-- Tasks --
1) Rewrite the forum thread from "Link Posted: 8/16/2001 5:57:33" to "are air delivered.", replacing "fortifications" with "defenses".
2) Decide whether each statement agrees with the forum thread, answering yes or no and quoting the words that settle it: (a) The largest guns the US recently deployed on land went away around 93-94. (b) The first poster suggests armor of 10 to 12 inches. (c) Most bunker buster munitions are delivered by ships.

-- Exercise passage --
- Opening Delimiter -
Link Posted: 8/16/2001 5:55:40 PM EDT
Well I know my suggestion would be costly. I'm sure it would be more difficult to get suitable armor today than in WWII. I'm also suggesting that the armor be lighter, 3-8 inch or so. Because the Iowa's etc. were designed to fire/be hit by large projectiles, repeatadly. Now the danger is a missile they don't fire 50 a minute of those at you. So my thinking was defeat missiles by AAM, goalkeeper, or phalanx, not to mention keeping a low radar profile, But also make the ship manuevarable and give it enough armor to take a good hit from a missile, terrorist speedboat, or land based arty. Something that proposed gunboat can't do. Also make it fast, so it can OUTRUN carriers, that was a knock on the Iowa's. Make it fuel efficient as can be and crew efficient. Because the cost to build the boat is usually lees of a long rang concern than the cost to run it. I think conventional arty gives youi more rounds on target than all the fancy stuff they have now. But the fancy stuff also allows you to put one round on jeep 30 miles away. A new system would get a lot of the gee whiz stuff but would also have the conventional abilties, hopefully. The 16" will be stuck in 1945 until the use up all the shells and powder they have stored for them, that will be along time from now. Also the 12" should have the latest counter-battery equipment. The reason I say 12" is the biggest "land" arty is 8in/203mm so most defenses would be built to withstand that. If the build all forts to withstand 12" "just in case", it will make them use a whole lot of extra materials or construct fewer forts.
Link Posted: 8/16/2001 5:57:33 PM EDT
Link Posted: 8/16/2001 6:03:43 PM EDT
Link Posted: 8/16/2001 6:12:24 PM EDT
The Japanese were able to build fortifications in the 2nd World War that could with stand hits by 16" guns. At one time we had 240mm and 280 mm and 16" guns on land in the recent past 8"/203mm was the largest the US recently deployed, those went away around 93-94. All we have are MLRS for GS artillery right now. The FSU on the other hand has some mortars in the 280 mm class. Now if we are planning on making a weapon to penetrate bunker, and we tie it to ships, what happens when the bunkers are several hundred KM inland? That is why most bunker buster type munitions are air delivered.
- Closing Delimiter -
-- Supplied material --
- Opening Delimiter -
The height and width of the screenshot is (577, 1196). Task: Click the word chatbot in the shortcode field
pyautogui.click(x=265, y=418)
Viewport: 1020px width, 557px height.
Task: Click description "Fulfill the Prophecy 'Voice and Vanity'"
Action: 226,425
- Closing Delimiter -
-- Solutions for each task --
1)
Link Posted: 8/16/2001 5:57:33 PM EDT
Link Posted: 8/16/2001 6:03:43 PM EDT
Link Posted: 8/16/2001 6:12:24 PM EDT
The Japanese were able to build defenses in the 2nd World War that could with stand hits by 16" guns. At one time we had 240mm and 280 mm and 16" guns on land in the recent past 8"/203mm was the largest the US recently deployed, those went away around 93-94. All we have are MLRS for GS artillery right now. The FSU on the other hand has some mortars in the 280 mm class. Now if we are planning on making a weapon to penetrate bunker, and we tie it to ships, what happens when the bunkers are several hundred KM inland? That is why most bunker buster type munitions are air delivered.

2)
(a) Yes: "those went away around 93-94"
(b) No: "I'm also suggesting that the armor be lighter, 3-8 inch or so."
(c) No: "That is why most bunker buster type munitions are air delivered."